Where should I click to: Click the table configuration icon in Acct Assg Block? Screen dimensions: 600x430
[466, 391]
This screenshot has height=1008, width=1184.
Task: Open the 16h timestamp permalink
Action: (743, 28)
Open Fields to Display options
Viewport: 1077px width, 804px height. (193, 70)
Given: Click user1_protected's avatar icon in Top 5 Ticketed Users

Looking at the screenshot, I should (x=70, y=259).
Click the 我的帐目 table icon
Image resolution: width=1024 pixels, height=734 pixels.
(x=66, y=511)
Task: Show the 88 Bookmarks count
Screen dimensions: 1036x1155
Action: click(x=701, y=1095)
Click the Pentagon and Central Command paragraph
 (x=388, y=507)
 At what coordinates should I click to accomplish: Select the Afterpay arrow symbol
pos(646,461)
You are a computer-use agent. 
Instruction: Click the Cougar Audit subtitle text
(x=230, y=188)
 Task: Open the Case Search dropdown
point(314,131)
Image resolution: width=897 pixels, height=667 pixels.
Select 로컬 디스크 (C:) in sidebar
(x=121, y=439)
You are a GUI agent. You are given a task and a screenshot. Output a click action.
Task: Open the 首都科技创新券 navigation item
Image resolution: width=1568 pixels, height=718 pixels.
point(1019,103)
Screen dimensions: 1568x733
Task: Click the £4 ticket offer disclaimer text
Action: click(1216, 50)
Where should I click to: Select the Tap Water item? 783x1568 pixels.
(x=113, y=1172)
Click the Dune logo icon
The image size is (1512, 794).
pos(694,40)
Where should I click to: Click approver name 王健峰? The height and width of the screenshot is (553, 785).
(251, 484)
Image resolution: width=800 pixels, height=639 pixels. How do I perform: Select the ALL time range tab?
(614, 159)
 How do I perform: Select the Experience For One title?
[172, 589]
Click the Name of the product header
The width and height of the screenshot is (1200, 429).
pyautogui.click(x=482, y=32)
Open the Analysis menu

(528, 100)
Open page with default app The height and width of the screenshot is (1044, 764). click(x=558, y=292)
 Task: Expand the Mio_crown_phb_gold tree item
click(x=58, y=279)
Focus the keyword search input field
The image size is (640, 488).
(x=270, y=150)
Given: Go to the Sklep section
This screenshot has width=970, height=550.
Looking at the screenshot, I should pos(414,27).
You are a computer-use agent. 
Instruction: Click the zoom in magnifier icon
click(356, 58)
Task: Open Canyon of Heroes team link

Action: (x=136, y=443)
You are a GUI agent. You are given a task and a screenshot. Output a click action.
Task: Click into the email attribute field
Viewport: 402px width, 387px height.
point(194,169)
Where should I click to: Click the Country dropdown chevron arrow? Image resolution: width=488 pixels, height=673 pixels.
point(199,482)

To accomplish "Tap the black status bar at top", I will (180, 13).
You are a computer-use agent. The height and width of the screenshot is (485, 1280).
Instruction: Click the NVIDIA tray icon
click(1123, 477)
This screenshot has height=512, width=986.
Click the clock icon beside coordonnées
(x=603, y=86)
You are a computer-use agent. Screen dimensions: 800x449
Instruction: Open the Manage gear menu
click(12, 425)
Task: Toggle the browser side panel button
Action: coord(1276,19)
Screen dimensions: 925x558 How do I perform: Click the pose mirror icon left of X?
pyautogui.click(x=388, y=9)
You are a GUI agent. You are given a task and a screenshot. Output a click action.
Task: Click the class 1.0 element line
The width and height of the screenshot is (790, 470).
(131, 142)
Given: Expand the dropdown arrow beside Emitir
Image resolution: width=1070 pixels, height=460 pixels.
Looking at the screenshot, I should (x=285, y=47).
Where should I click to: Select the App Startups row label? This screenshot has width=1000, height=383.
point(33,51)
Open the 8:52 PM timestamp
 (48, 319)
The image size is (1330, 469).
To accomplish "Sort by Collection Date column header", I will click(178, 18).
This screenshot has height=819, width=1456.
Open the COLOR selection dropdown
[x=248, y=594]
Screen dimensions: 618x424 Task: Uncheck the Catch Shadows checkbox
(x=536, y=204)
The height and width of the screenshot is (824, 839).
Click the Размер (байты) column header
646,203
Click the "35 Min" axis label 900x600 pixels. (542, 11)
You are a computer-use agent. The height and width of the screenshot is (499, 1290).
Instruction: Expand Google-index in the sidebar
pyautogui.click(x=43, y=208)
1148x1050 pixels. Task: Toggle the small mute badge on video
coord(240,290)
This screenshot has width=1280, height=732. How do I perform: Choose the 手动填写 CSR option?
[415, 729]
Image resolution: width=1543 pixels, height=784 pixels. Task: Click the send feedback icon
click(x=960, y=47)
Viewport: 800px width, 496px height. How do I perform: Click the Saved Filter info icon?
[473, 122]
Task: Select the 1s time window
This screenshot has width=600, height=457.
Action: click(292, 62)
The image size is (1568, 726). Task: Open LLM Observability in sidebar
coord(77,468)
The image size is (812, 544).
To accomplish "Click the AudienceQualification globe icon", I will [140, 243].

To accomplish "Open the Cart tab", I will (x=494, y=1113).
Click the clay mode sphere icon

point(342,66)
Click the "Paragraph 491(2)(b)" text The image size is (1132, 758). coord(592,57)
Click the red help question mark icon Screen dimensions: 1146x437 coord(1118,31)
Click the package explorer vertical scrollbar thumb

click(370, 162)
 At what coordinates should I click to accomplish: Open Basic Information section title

## THE PROBLEM
Reproduce each line of the material exactly as given.

## TASK OUTPUT
Where should I click to: Click the table configuration icon in Acct Assg Block? Screen dimensions: 600x430
[466, 391]
This screenshot has height=1008, width=1184.
Task: Open the 16h timestamp permalink
Action: (743, 28)
Open Fields to Display options
Viewport: 1077px width, 804px height. (193, 70)
Given: Click user1_protected's avatar icon in Top 5 Ticketed Users

Looking at the screenshot, I should (x=70, y=259).
Click the 我的帐目 table icon
Image resolution: width=1024 pixels, height=734 pixels.
(x=66, y=511)
Task: Show the 88 Bookmarks count
Screen dimensions: 1036x1155
Action: click(x=701, y=1095)
Click the Pentagon and Central Command paragraph
 (x=388, y=507)
 At what coordinates should I click to accomplish: Select the Afterpay arrow symbol
pos(646,461)
You are a computer-use agent. 
Instruction: Click the Cougar Audit subtitle text
(x=230, y=188)
 Task: Open the Case Search dropdown
point(314,131)
Image resolution: width=897 pixels, height=667 pixels.
Select 로컬 디스크 (C:) in sidebar
(x=121, y=439)
You are a GUI agent. You are given a task and a screenshot. Output a click action.
Task: Open the 首都科技创新券 navigation item
Image resolution: width=1568 pixels, height=718 pixels.
point(1019,103)
Screen dimensions: 1568x733
Task: Click the £4 ticket offer disclaimer text
Action: click(1216, 50)
Where should I click to: Select the Tap Water item? 783x1568 pixels.
(x=113, y=1172)
Click the Dune logo icon
The image size is (1512, 794).
pos(694,40)
Where should I click to: Click approver name 王健峰? The height and width of the screenshot is (553, 785).
(251, 484)
Image resolution: width=800 pixels, height=639 pixels. How do I perform: Select the ALL time range tab?
(614, 159)
 How do I perform: Select the Experience For One title?
[172, 589]
Click the Name of the product header
The width and height of the screenshot is (1200, 429).
pyautogui.click(x=482, y=32)
Open the Analysis menu

(528, 100)
Open page with default app The height and width of the screenshot is (1044, 764). click(x=558, y=292)
 Task: Expand the Mio_crown_phb_gold tree item
click(x=58, y=279)
Focus the keyword search input field
The image size is (640, 488).
(x=270, y=150)
Given: Go to the Sklep section
This screenshot has width=970, height=550.
Looking at the screenshot, I should pos(414,27).
You are a computer-use agent. 
Instruction: Click the zoom in magnifier icon
click(356, 58)
Task: Open Canyon of Heroes team link

Action: (x=136, y=443)
You are a GUI agent. You are given a task and a screenshot. Output a click action.
Task: Click into the email attribute field
Viewport: 402px width, 387px height.
point(194,169)
Where should I click to: Click the Country dropdown chevron arrow? Image resolution: width=488 pixels, height=673 pixels.
point(199,482)

To accomplish "Tap the black status bar at top", I will (180, 13).
You are a computer-use agent. The height and width of the screenshot is (485, 1280).
Instruction: Click the NVIDIA tray icon
click(1123, 477)
This screenshot has height=512, width=986.
Click the clock icon beside coordonnées
(x=603, y=86)
You are a computer-use agent. Screen dimensions: 800x449
Instruction: Open the Manage gear menu
click(12, 425)
Task: Toggle the browser side panel button
Action: coord(1276,19)
Screen dimensions: 925x558 How do I perform: Click the pose mirror icon left of X?
pyautogui.click(x=388, y=9)
You are a GUI agent. You are given a task and a screenshot. Output a click action.
Task: Click the class 1.0 element line
The width and height of the screenshot is (790, 470).
(131, 142)
Given: Expand the dropdown arrow beside Emitir
Image resolution: width=1070 pixels, height=460 pixels.
Looking at the screenshot, I should (x=285, y=47).
Where should I click to: Select the App Startups row label? This screenshot has width=1000, height=383.
point(33,51)
Open the 8:52 PM timestamp
 (48, 319)
The image size is (1330, 469).
To accomplish "Sort by Collection Date column header", I will click(178, 18).
This screenshot has height=819, width=1456.
Open the COLOR selection dropdown
[x=248, y=594]
Screen dimensions: 618x424 Task: Uncheck the Catch Shadows checkbox
(x=536, y=204)
The height and width of the screenshot is (824, 839).
Click the Размер (байты) column header
646,203
Click the "35 Min" axis label 900x600 pixels. (542, 11)
You are a computer-use agent. The height and width of the screenshot is (499, 1290).
Instruction: Expand Google-index in the sidebar
pyautogui.click(x=43, y=208)
1148x1050 pixels. Task: Toggle the small mute badge on video
coord(240,290)
This screenshot has width=1280, height=732. How do I perform: Choose the 手动填写 CSR option?
[415, 729]
Image resolution: width=1543 pixels, height=784 pixels. Task: Click the send feedback icon
click(x=960, y=47)
Viewport: 800px width, 496px height. How do I perform: Click the Saved Filter info icon?
[473, 122]
Task: Select the 1s time window
This screenshot has width=600, height=457.
Action: click(292, 62)
The image size is (1568, 726). Task: Open LLM Observability in sidebar
coord(77,468)
The image size is (812, 544).
To accomplish "Click the AudienceQualification globe icon", I will [140, 243].

To accomplish "Open the Cart tab", I will (x=494, y=1113).
Click the clay mode sphere icon

point(342,66)
Click the "Paragraph 491(2)(b)" text The image size is (1132, 758). coord(592,57)
Click the red help question mark icon Screen dimensions: 1146x437 coord(1118,31)
Click the package explorer vertical scrollbar thumb

click(370, 162)
 At what coordinates should I click to accomplish: Open Basic Information section title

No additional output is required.